Closed jasperweiss closed 1 year ago
The very point of a hardware key is that: 1) it must be present, 2) it cannot be cloned.
Any app which keeps the HMAC secret on the phone automatically fails the first criterion. The phone becomes the only device required to open a database. So if an attacker shoulder-surfs your database (and/or phone) password, the game is over. With a real hardware key, the database remains perfectly protected.
A "software hardware key" also fails the "cannot be cloned" part. The thing is, Secure Enclave (SE) does not perform HMAC-SHA1, so this would need to be done in software, by the app. Which means that at some point the app would need to have the plain-text HMAC secret in device memory. Which makes it vulnerable to copying. Yes, it would be more complicated than copying a key file, but nevertheless. In contrast, a physical hardware key never exposes the secret to the outer world, making it impossible to copy at all.

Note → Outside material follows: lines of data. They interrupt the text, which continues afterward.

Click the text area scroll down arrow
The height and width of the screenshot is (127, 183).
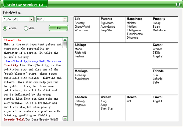point(65,118)
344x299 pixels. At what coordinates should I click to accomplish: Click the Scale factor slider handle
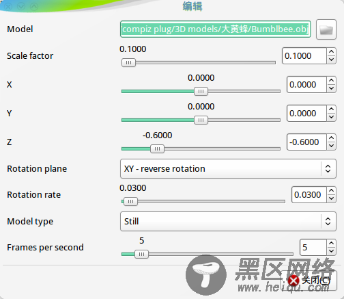click(128, 62)
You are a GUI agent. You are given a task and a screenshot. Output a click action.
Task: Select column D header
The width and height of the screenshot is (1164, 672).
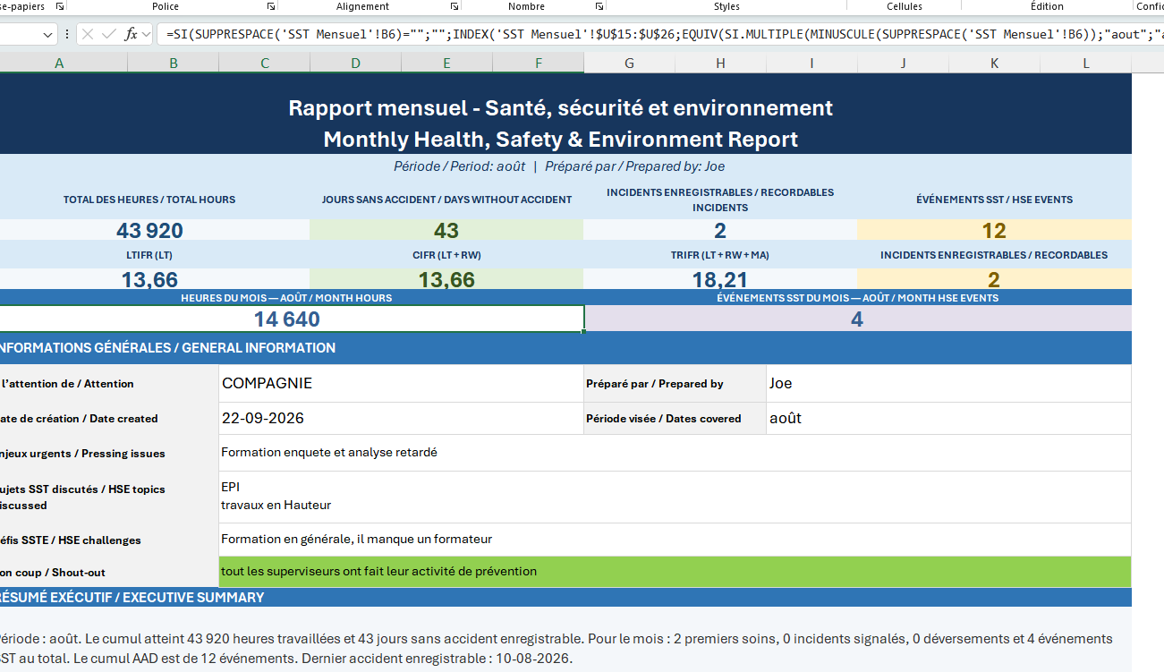click(355, 63)
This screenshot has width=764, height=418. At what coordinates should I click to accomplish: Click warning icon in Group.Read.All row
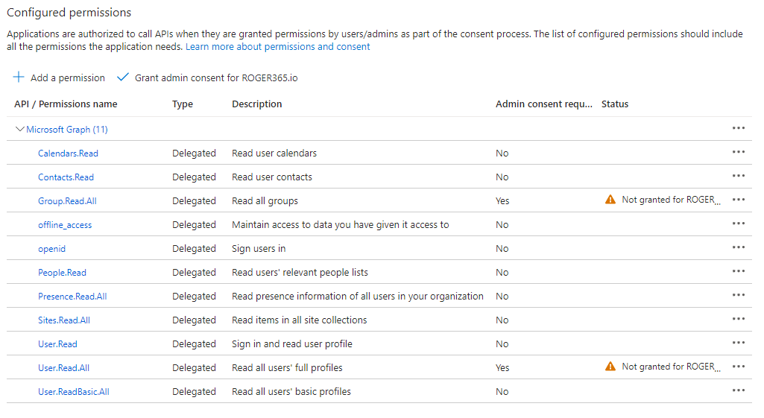point(610,200)
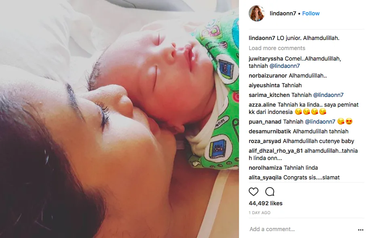The height and width of the screenshot is (238, 366).
Task: Open lindaonn7 username in the post header
Action: pyautogui.click(x=283, y=13)
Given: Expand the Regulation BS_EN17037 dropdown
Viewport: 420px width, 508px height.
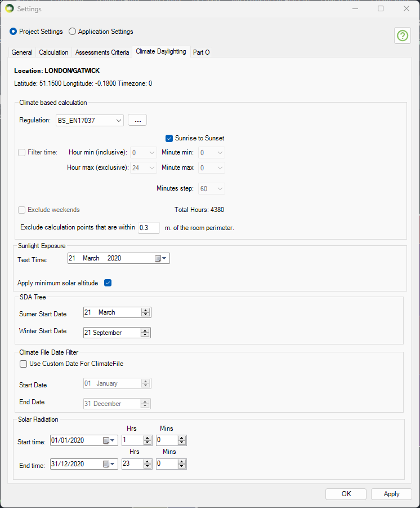Looking at the screenshot, I should 118,120.
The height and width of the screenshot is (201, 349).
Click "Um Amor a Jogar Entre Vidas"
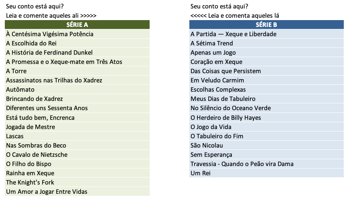click(x=47, y=192)
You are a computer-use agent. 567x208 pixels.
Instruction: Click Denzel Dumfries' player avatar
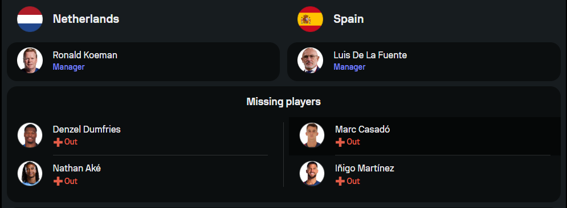[30, 135]
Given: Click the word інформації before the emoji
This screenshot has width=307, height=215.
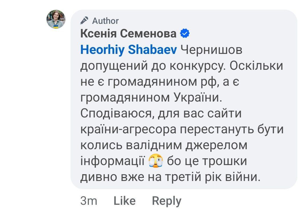Looking at the screenshot, I should coord(113,161).
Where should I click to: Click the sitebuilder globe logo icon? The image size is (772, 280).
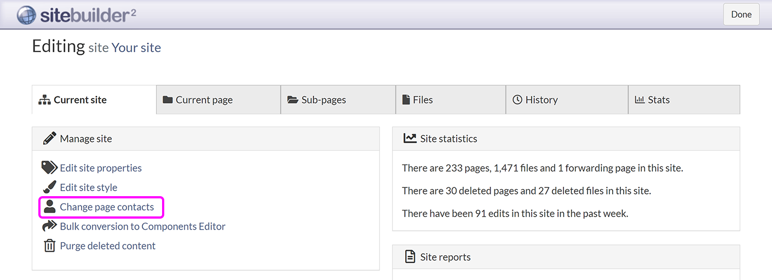[x=26, y=15]
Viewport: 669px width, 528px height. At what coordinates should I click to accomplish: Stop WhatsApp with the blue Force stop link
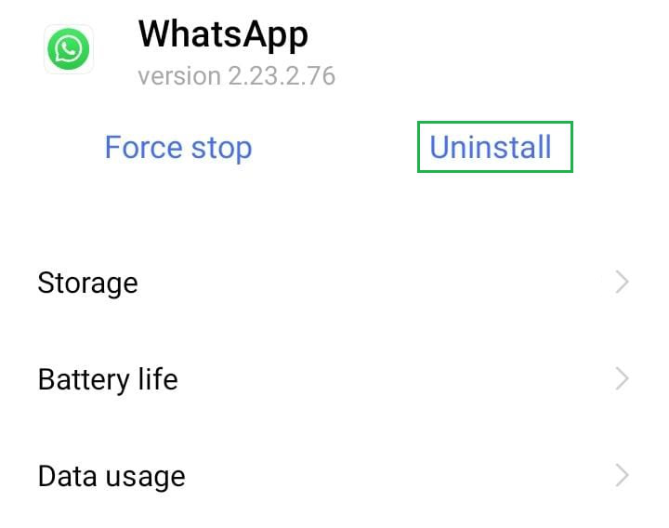tap(178, 148)
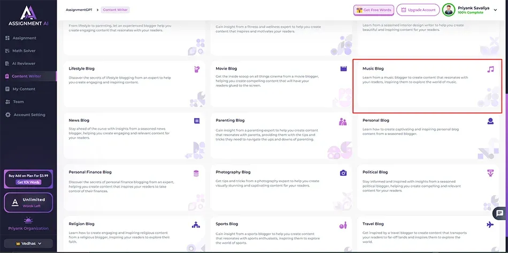Click the Get Free Words button
508x253 pixels.
click(373, 10)
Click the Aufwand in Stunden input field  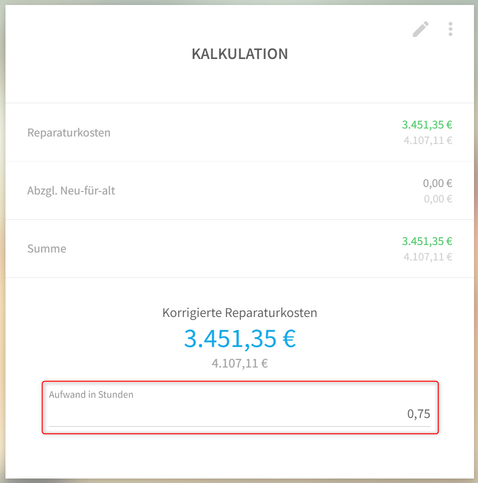pos(240,407)
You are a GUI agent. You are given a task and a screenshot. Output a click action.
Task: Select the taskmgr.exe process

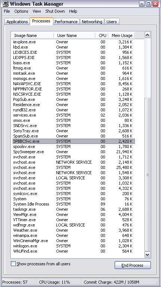(74, 209)
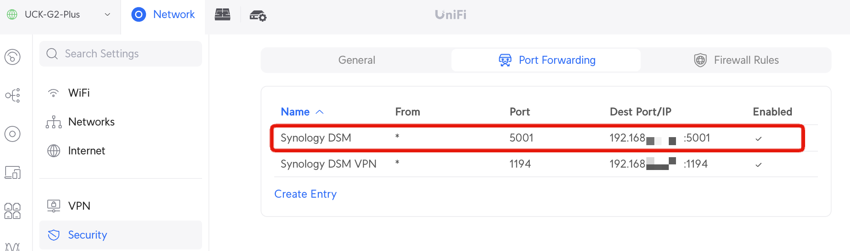
Task: Toggle Enabled checkmark for Synology DSM rule
Action: coord(758,139)
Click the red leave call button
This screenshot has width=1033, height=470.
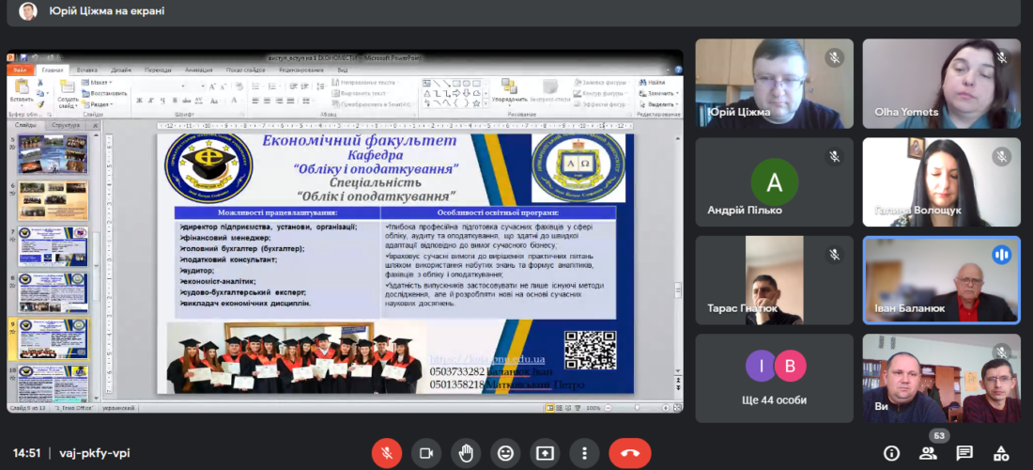[x=629, y=453]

To my taste, this level of convenience-vs-security tradeoff is too far from the "security" end. I don't want to enable bad security practices, so KeePassium is not planning any kind of "software hardware keys".

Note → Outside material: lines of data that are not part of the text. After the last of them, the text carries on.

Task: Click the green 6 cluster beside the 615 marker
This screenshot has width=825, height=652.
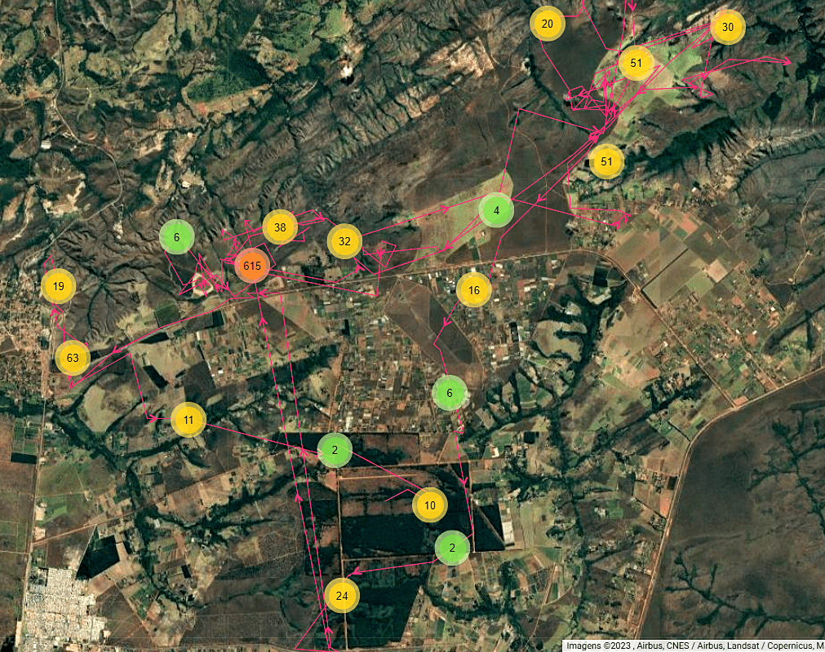Action: coord(176,237)
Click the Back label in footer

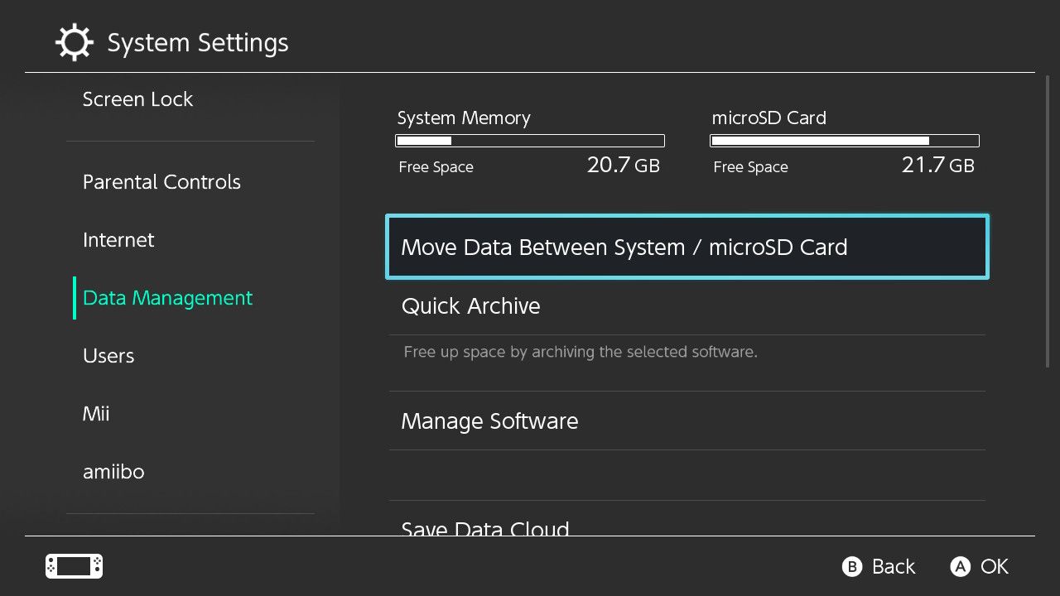pos(893,566)
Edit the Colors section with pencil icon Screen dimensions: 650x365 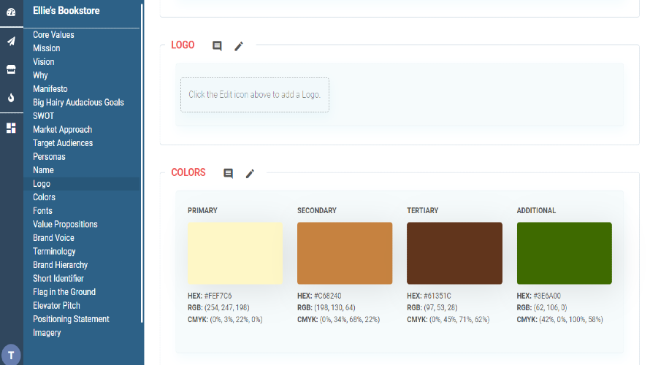pos(250,174)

Buying another key with NFC or lightning, and perhaps another one for backup and constantly having to tap your phone with a key is just not something I’d imagine a lot of people would be doing.

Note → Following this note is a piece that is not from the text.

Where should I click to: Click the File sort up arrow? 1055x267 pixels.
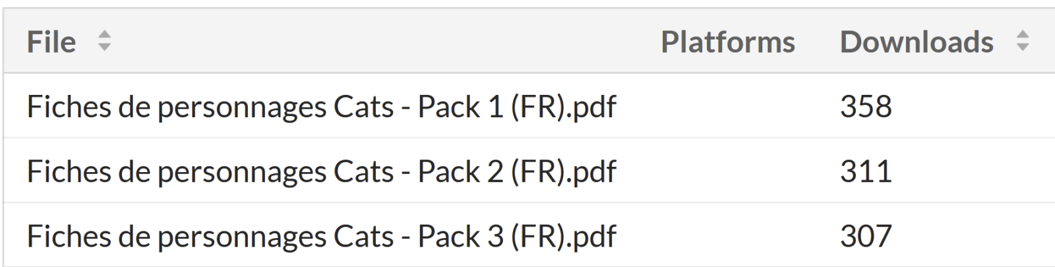[104, 35]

Information protection is a spectrum. There are millions of people who think that "letmein" is a good password for all their services. Can they imagine people like us, who don't know their passwords, keep multiple backup copies, use an app to log in to anything, sometimes even pay for that app? And they are right: "letmein" is easy, free and waaaay more convenient. Yet here we are :)
My mistake, I figured CryptoKit would have a function for generating/storing non-exportable symmetric keys for use with HMAC but it seems public key elliptic P-256 is the only supported key type and it is expected that applications use that to protect other secrets which are then used outside of the enclave which indeed does not produce the same security properties.
I agree with your conclusion that doing it outside the enclave wouldn't be right because it would be misleading users into thinking that it's equivalent to a physical key security wise. I'm actually glad you take a hard stance on such issues because otherwise you end up doing silly things like end-to-end encryption using unverified JavaScript in the browser like so many other products.
Much appreciated! Have a great day
Describe the feature you'd like I like Strongbox’s addition of “virtual hardware keys” because yubikeys are a pain to use on your phone and it’s a nice backup in case you lose your yubikey.
If you could setup a yubikey and copy it’s HMAC secret to KeePassium which would then store it in the Secure Enclave which would itself perform the HMAC operation from then on, that be great. It’s the only scenario in which I could see myself using yubikeys. Buying another key with NFC or lightning, and perhaps another one for backup and constantly having to tap your phone with a key is just not something I’d imagine a lot of people would be doing.
Being able to have a Yubikey 4 (USB-A, non-NFC) permanently plugged into my desktop for KeePassXC, and my iPhone’s Secure Enclave, strengthening the password and rotating the key constantly with hardware backed keys without any hassle would just be amazing.